**Task prompt**
Beginning with the first line of the data below, extract each line up to and including the one containing "en (105, 10)". Copy them exactly and add nothing.

**Source data**
- - - -

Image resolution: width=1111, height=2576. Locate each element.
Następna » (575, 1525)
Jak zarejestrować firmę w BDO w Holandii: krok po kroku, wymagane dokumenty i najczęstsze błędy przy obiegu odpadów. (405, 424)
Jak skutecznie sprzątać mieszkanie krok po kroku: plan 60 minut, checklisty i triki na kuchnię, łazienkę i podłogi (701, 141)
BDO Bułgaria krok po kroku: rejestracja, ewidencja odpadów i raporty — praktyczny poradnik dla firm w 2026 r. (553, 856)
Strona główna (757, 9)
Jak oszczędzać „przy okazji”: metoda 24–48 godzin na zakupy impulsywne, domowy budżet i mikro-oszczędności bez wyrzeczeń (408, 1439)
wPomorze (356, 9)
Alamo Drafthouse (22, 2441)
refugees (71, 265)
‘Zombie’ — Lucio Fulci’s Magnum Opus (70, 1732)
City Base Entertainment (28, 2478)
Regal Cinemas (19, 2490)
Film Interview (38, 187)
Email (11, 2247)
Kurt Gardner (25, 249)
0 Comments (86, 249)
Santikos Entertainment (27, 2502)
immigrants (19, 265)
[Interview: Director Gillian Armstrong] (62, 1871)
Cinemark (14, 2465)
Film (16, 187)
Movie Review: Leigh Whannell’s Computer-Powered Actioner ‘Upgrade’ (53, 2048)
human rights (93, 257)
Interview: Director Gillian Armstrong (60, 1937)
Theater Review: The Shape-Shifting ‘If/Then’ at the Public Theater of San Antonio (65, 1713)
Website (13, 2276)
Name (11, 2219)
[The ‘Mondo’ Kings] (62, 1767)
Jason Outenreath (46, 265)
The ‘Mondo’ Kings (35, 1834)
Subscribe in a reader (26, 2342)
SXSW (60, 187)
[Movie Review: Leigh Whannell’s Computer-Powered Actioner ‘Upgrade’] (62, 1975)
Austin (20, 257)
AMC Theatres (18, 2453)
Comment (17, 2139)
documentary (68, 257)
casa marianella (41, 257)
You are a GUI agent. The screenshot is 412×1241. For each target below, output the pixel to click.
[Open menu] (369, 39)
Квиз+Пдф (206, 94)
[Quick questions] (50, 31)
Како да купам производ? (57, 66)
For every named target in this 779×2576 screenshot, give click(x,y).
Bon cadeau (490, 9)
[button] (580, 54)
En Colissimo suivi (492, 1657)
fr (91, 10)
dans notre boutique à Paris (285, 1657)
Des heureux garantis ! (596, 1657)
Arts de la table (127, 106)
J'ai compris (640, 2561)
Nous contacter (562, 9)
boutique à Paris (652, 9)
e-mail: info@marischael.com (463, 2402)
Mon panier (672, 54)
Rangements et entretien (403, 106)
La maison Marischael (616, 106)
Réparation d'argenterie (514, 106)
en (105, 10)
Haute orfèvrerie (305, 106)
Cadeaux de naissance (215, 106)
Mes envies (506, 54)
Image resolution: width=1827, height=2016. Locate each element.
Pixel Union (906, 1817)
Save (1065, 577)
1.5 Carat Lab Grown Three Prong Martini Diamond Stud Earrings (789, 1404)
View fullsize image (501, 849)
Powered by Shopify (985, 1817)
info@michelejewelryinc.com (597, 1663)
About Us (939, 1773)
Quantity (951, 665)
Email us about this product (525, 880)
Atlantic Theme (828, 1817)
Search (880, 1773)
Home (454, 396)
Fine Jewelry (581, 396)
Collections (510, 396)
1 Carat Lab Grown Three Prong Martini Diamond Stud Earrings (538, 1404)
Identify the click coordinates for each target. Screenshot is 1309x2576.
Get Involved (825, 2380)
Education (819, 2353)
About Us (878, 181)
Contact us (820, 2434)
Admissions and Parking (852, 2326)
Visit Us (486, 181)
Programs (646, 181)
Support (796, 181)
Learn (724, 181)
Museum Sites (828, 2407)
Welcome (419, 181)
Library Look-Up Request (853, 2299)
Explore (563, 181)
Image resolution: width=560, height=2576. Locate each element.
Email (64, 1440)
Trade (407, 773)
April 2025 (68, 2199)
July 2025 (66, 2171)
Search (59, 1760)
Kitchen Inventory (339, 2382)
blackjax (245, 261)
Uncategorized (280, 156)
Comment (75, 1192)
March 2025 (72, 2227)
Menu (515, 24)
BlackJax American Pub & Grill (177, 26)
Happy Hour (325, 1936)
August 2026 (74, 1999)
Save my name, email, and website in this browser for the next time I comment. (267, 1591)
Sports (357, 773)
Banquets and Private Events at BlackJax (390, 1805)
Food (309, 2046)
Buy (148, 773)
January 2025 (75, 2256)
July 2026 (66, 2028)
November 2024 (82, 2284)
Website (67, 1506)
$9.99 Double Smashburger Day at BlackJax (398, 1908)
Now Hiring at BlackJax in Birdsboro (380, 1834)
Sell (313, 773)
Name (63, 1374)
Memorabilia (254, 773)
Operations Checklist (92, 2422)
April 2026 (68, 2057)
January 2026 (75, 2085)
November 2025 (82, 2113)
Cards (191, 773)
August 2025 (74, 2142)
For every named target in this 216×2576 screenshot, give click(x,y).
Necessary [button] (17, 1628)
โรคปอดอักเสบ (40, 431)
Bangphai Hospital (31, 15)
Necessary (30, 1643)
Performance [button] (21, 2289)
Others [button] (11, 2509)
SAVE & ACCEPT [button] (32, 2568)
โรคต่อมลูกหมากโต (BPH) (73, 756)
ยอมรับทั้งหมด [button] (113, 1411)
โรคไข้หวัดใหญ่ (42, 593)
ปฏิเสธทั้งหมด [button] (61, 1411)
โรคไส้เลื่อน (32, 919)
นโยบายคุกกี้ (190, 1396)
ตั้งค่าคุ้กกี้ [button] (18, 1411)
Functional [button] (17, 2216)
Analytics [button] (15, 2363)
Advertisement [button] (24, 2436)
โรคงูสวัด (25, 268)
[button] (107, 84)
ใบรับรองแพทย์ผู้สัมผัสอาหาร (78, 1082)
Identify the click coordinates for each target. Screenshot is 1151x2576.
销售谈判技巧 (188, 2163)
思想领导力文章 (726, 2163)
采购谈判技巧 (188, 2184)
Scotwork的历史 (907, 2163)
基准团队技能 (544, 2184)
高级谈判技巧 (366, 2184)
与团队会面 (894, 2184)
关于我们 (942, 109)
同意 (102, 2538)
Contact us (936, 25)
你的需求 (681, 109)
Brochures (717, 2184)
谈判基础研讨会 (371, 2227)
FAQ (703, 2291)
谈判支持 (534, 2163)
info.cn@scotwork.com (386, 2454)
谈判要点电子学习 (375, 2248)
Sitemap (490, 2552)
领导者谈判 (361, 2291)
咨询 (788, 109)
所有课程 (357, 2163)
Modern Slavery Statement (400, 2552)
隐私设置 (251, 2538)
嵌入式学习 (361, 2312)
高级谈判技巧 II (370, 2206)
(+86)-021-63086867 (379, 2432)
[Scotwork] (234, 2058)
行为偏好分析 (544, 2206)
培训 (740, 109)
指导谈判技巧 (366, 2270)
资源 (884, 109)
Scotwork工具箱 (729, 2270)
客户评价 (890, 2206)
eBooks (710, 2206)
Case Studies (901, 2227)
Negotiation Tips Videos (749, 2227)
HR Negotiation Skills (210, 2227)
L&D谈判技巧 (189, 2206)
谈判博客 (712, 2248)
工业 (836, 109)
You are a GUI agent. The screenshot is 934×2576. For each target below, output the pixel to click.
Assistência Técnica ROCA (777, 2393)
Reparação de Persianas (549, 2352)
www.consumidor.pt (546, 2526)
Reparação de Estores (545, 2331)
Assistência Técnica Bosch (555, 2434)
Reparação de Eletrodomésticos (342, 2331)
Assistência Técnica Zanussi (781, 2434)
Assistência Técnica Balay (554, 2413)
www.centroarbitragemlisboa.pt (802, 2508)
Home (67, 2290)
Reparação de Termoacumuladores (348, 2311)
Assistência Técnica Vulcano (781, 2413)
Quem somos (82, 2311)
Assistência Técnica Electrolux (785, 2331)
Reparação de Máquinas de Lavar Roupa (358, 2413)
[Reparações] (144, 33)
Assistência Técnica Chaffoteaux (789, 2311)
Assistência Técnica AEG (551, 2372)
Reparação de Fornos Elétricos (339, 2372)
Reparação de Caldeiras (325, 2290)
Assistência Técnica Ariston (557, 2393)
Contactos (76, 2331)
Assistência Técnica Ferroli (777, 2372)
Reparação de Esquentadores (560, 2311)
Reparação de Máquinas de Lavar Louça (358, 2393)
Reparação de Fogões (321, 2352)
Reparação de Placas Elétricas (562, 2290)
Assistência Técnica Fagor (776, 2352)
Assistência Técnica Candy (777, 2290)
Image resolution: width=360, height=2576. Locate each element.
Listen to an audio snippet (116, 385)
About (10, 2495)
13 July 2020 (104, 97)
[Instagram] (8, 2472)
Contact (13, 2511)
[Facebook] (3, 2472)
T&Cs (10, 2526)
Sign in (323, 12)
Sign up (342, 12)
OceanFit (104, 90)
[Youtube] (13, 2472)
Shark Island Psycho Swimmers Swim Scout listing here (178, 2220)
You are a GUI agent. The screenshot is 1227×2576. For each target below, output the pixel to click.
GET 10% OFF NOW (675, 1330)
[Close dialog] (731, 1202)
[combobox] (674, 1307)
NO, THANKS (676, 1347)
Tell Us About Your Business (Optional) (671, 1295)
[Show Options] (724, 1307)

- - - -

**Problem solution**
Image resolution: width=1111, height=2576. Locate each element.
Następna » (575, 1525)
Jak zarejestrować firmę w BDO w Holandii: krok po kroku, wymagane dokumenty i najczęstsze błędy przy obiegu odpadów. (405, 424)
Jak skutecznie sprzątać mieszkanie krok po kroku: plan 60 minut, checklisty i triki na kuchnię, łazienkę i podłogi (701, 141)
BDO Bułgaria krok po kroku: rejestracja, ewidencja odpadów i raporty — praktyczny poradnik dla firm w 2026 r. (553, 856)
Strona główna (757, 9)
Jak oszczędzać „przy okazji”: metoda 24–48 godzin na zakupy impulsywne, domowy budżet i mikro-oszczędności bez wyrzeczeń (408, 1439)
wPomorze (356, 9)
Alamo Drafthouse (22, 2441)
refugees (71, 265)
‘Zombie’ — Lucio Fulci’s Magnum Opus (70, 1732)
City Base Entertainment (28, 2478)
Regal Cinemas (19, 2490)
Film Interview (38, 187)
Email (11, 2247)
Kurt Gardner (25, 249)
0 Comments (86, 249)
Santikos Entertainment (27, 2502)
immigrants (19, 265)
[Interview: Director Gillian Armstrong] (62, 1871)
Cinemark (14, 2465)
Film (16, 187)
Movie Review: Leigh Whannell’s Computer-Powered Actioner ‘Upgrade’ (53, 2048)
human rights (93, 257)
Interview: Director Gillian Armstrong (60, 1937)
Theater Review: The Shape-Shifting ‘If/Then’ at the Public Theater of San Antonio (65, 1713)
Website (13, 2276)
Name (11, 2219)
[The ‘Mondo’ Kings] (62, 1767)
Jason Outenreath (46, 265)
The ‘Mondo’ Kings (35, 1834)
Subscribe in a reader (26, 2342)
SXSW (60, 187)
[Movie Review: Leigh Whannell’s Computer-Powered Actioner ‘Upgrade’] (62, 1975)
Austin (20, 257)
AMC Theatres (18, 2453)
Comment (17, 2139)
documentary (68, 257)
casa marianella (41, 257)
You are a GUI agent. The screenshot is 412×1241. For each target below, output the pixel to click.
[Open menu] (369, 39)
Квиз+Пдф (206, 94)
[Quick questions] (50, 31)
Како да купам производ? (57, 66)
For every named target in this 779×2576 screenshot, give click(x,y).
Bon cadeau (490, 9)
[button] (580, 54)
En Colissimo suivi (492, 1657)
fr (91, 10)
dans notre boutique à Paris (285, 1657)
Des heureux garantis ! (596, 1657)
Arts de la table (127, 106)
J'ai compris (640, 2561)
Nous contacter (562, 9)
boutique à Paris (652, 9)
e-mail: info@marischael.com (463, 2402)
Mon panier (672, 54)
Rangements et entretien (403, 106)
La maison Marischael (616, 106)
Réparation d'argenterie (514, 106)
en (105, 10)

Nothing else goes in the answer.